В середине июля Рене и Жюльетта расстались: он поехал на воды в Котере, в Пиренеях, где намеревался встретиться с одной из своих почитательниц, с которой переписывался уже некоторое время, — Леонтиной де Вильнёв. Эта «окситанка», разочаровавшая его при встрече, все же подала ему идею романа, к которому он сделал наброски, но так и не написал. Что важнее, он узнал о падении правительства Мартиньяка и его замене Полиньяком, бесталанным «крайним», которого считали незаконным сыном короля… Рене ухватится за этот повод подать в отставку с поста посла в Риме.

В это время Жюльетта жила в Дьепе, в компании Балланша. Она писала Амперу, который отправился в Гиер к больному отцу, что «ложится в девять часов, встает в шесть, принимает морские ванны, которые должны совершенно ее преобразить, читает, гуляет по берегу моря, думает и мечтает о своих друзьях, по утрам делает несколько визитов и проводит вечера с г-ном Балланшем…». К несчастью, мирное течение жизни было нарушено приездом дофины и герцогини Беррийской: празднества, балы, иллюминация раздражали ее.
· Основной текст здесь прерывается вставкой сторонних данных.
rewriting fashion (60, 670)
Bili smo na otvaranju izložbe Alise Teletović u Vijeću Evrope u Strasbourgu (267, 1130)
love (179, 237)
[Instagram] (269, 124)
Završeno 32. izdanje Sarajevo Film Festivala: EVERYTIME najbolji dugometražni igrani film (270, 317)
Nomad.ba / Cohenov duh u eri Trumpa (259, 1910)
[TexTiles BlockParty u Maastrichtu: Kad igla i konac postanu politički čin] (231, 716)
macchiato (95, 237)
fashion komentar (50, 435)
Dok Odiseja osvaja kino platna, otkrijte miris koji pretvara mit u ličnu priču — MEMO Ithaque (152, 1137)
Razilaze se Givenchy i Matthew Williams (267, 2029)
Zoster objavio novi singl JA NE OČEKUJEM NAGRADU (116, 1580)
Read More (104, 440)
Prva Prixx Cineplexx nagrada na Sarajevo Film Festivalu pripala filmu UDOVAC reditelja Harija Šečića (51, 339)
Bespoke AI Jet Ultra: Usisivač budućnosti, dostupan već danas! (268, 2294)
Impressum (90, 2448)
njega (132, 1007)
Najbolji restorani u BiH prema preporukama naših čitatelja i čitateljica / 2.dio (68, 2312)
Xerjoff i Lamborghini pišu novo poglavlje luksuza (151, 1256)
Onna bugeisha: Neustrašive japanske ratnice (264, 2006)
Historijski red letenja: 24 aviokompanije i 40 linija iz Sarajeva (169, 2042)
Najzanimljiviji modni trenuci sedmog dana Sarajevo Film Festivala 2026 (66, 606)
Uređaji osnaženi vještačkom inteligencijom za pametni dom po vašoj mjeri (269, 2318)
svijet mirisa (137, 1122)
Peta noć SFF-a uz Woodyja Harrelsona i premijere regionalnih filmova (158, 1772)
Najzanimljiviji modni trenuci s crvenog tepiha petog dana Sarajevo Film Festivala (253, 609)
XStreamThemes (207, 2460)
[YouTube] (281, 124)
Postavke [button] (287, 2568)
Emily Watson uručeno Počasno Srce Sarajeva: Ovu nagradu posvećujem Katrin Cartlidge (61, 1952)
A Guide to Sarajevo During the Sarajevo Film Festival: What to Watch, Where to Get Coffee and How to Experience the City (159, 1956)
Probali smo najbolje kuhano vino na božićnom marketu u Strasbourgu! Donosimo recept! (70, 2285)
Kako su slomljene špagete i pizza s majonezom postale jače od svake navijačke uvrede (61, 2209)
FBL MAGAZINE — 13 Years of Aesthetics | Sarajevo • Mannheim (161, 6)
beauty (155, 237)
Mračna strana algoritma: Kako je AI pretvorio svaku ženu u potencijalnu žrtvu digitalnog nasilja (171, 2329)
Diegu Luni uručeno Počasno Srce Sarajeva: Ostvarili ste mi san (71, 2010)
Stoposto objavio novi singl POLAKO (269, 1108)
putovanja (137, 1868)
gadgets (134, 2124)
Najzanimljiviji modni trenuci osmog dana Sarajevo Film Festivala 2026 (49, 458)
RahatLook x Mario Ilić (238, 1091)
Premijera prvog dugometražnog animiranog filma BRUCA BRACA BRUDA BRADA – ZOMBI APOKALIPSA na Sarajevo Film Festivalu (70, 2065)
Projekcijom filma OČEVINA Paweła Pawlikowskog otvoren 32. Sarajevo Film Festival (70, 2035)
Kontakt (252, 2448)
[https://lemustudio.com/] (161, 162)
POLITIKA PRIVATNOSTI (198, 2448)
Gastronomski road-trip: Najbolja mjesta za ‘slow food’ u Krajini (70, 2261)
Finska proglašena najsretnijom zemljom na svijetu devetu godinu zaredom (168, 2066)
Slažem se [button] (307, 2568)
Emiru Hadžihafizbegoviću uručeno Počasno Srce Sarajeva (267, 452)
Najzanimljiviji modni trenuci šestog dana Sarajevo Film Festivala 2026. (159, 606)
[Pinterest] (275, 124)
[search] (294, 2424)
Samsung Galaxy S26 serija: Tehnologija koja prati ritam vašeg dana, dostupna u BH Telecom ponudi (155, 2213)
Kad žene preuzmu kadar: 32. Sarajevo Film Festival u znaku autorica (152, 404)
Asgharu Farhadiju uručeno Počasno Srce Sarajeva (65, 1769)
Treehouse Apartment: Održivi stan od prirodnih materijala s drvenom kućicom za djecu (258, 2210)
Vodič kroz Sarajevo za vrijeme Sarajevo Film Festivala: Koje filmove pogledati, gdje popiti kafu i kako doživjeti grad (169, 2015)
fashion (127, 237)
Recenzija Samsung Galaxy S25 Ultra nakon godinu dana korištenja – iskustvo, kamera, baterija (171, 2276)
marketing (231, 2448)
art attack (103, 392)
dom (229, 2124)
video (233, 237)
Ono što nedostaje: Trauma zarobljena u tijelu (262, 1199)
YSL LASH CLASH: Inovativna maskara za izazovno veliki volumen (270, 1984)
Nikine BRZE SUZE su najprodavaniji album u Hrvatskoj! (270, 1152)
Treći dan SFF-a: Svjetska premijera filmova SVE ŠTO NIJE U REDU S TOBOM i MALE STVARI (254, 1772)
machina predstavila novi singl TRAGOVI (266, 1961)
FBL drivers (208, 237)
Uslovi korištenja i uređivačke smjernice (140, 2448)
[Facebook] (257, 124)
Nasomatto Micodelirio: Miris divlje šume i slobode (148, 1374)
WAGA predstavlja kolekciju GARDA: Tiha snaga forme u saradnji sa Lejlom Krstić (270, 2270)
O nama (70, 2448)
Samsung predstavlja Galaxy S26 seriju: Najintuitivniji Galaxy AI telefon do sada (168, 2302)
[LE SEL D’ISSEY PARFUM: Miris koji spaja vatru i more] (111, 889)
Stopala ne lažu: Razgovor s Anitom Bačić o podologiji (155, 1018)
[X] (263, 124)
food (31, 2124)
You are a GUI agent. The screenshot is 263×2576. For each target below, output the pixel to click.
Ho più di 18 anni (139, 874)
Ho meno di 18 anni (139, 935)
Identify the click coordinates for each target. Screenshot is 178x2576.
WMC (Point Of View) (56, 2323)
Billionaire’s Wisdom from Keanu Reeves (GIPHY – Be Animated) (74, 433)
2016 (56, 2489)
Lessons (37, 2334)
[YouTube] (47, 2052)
Это чувствуется из писем герцога де Дудовиля, который, по обыкновению, ей сочувствовал: «Все эти нынешние волнения, распри, переживания ранят Вашу чувствительную душу, Ваш мудрый ум, Вашу бескорыстную любовь к добру; все эти отставки проходят не так спокойно, как моя…» Ибо, конечно, Жюльетта снова задавалась вопросом, что уготовит судьба Рене…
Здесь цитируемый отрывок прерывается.